What is snowflake schema?

Answer-1:
A snowflake schema is a way of arranging tables in a relational database such that the entity relationship diagram resembles a snowflake in shape. At the center of the schema are fact tables which are connected to multiple dimensions. When the dimensions consist of only single tables, you have the simpler star schema. When the dimensions are more elaborate, having multiple levels of tables, and where child tables have multiple parent tables ("forks in the road"), a complex snowflake starts to take shape. Generally, whether a snowflake or a star schema is used only affects the dimensional tables. The fact table is unchanged.

What is slowly chanding dimension?

Answer-1:
Dimension is a term in data management and data warehousing that refers to logical groupings of data such as geographical location, customer information, or product information. Slowly Changing Dimensions (SCD) are dimensions that have data that slowly changes.

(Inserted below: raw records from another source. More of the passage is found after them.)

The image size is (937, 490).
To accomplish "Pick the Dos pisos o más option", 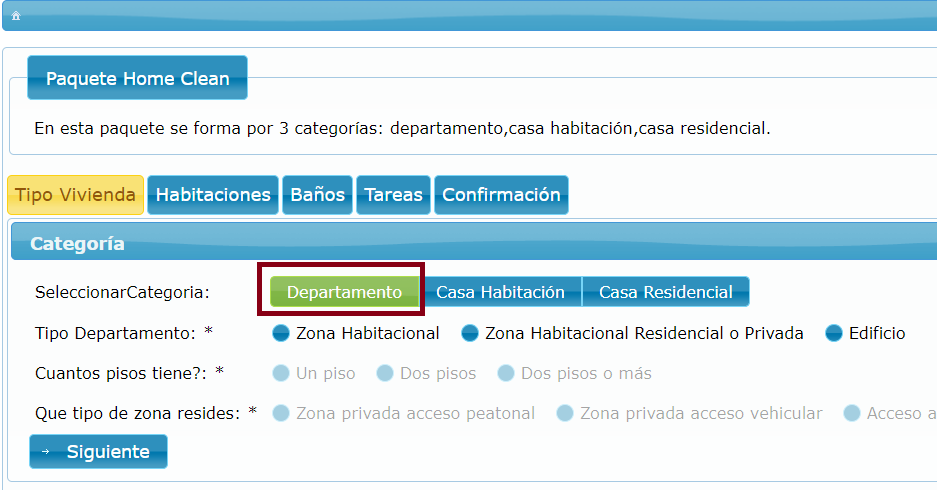I will point(506,373).
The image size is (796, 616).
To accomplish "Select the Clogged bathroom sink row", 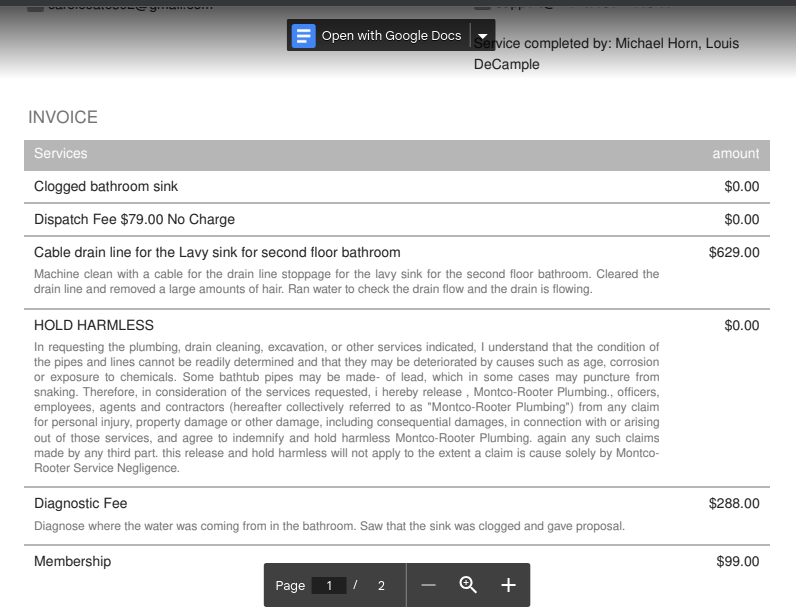I will tap(106, 187).
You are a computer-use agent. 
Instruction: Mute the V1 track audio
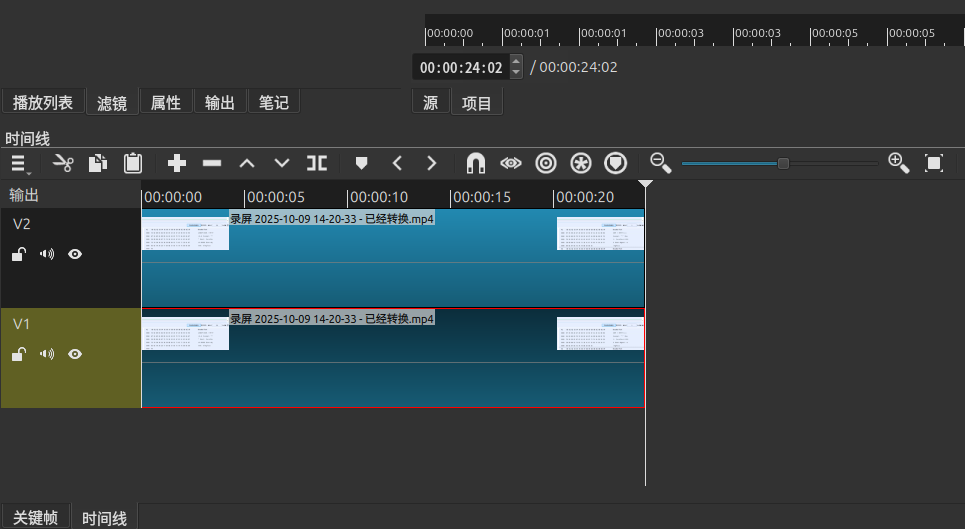[46, 354]
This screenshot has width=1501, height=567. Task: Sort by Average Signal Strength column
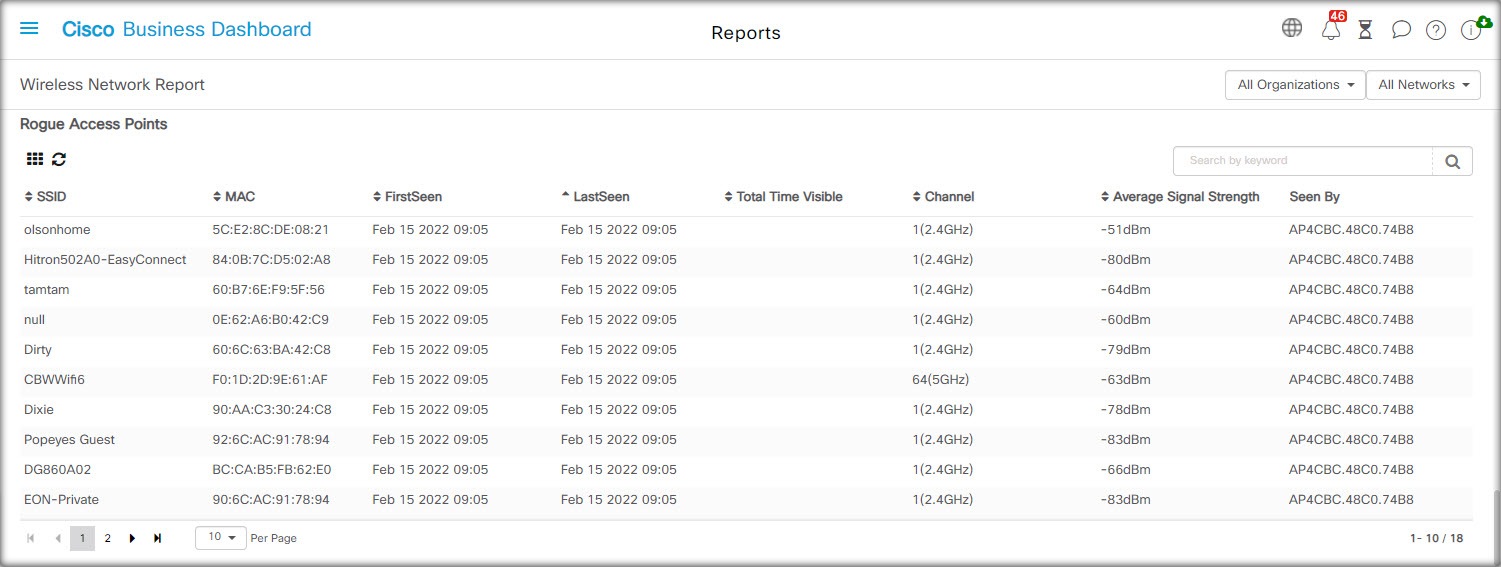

Explain different types of SCD?

Answer-1:

There are mainly 3 different types in SCD.
Type-1: The Type 1 methodology overwrites old data with new data, and therefore does not track historical data at all. This is most appropriate when correcting certain types of data errors, such as the spelling of a name. (Assuming you won't ever need to know how it used to be misspelled in the past.)

Type-2: The Type 2 method tracks historical data by creating multiple records in the dimensional tables with separate keys. With Type 2, we have unlimited history preservation as a new record is inserted each time a change is made.

Type-3: The Type 3 method track changes using separate columns. Whereas Type 2 had unlimited history preservation, Type 3 has limited history preservation, as it's limited to the number of columns we designate for storing historical data.